Discord is notifying users of a data breach that occurred after the account of a third-party support agent was compromised.
The security breach exposed the agent’s support ticket queue, which contained user email addresses, messages exchanged with Discord support, and any attachments sent as part of the tickets.
Discord says it immediately addressed the breached support account by disabling it once the incident was discovered.
“Due to the nature of the incident, it is possible that your email address, the contents of customer service messages and any attachments sent between you and Discord may have been exposed to a third party,” Discord said in letters sent to affected users.
“As soon as Discord was made aware of the issue, we deactivated the compromised account and completed malware checks on the affected machine.”
Discord breach notification letter (splinestein)
They also worked with the customer service partner to implement effective measures to prevent similar incidents in the future.
If you have been affected by the data breach on Discord, keep an eye out for any suspicious activity, like fraud attempts or phishing attacks.

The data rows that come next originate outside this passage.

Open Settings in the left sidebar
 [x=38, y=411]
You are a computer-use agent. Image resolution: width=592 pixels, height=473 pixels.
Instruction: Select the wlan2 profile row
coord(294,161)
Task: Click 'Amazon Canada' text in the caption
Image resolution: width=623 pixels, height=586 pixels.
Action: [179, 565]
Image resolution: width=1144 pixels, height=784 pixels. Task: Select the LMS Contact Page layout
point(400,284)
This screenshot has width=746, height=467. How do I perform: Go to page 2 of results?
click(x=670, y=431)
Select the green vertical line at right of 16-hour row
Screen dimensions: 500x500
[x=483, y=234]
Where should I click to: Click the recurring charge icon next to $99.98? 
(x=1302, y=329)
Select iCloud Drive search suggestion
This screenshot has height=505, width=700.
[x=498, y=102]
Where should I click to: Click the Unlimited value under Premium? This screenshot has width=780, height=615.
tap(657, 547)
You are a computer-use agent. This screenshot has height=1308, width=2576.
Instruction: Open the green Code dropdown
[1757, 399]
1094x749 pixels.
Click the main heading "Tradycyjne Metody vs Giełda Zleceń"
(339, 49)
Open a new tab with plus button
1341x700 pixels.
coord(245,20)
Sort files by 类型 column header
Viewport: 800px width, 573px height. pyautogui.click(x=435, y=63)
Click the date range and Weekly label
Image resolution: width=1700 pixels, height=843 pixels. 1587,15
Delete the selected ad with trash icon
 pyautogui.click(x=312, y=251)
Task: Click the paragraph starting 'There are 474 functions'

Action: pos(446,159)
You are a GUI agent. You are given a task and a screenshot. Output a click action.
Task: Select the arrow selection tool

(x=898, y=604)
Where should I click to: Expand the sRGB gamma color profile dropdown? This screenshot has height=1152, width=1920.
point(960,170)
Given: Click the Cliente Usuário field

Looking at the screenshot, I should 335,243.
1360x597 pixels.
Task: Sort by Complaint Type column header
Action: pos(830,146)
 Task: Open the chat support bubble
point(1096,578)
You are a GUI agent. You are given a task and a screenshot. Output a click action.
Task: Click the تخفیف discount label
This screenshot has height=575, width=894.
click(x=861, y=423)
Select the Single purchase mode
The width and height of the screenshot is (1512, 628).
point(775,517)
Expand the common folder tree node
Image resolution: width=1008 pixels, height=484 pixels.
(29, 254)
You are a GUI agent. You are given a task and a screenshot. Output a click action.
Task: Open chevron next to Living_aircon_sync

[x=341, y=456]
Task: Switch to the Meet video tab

Although Discord considers the risk minimal, it’s better to stay cautious.
“While we believe the risk is limited, it is recommended that you be vigilant for any suspicious messages or activity, such as fraud or phishing attempts,” the company said.
A Discord spokesperson didn’t reply to a request for comment when BleepingComputer reached out earlier today.
Discord is a widely used instant messaging and social media platform with 150 million monthly active users.
Additionally, the company claims on its website that the platform has 19 million active servers weekly.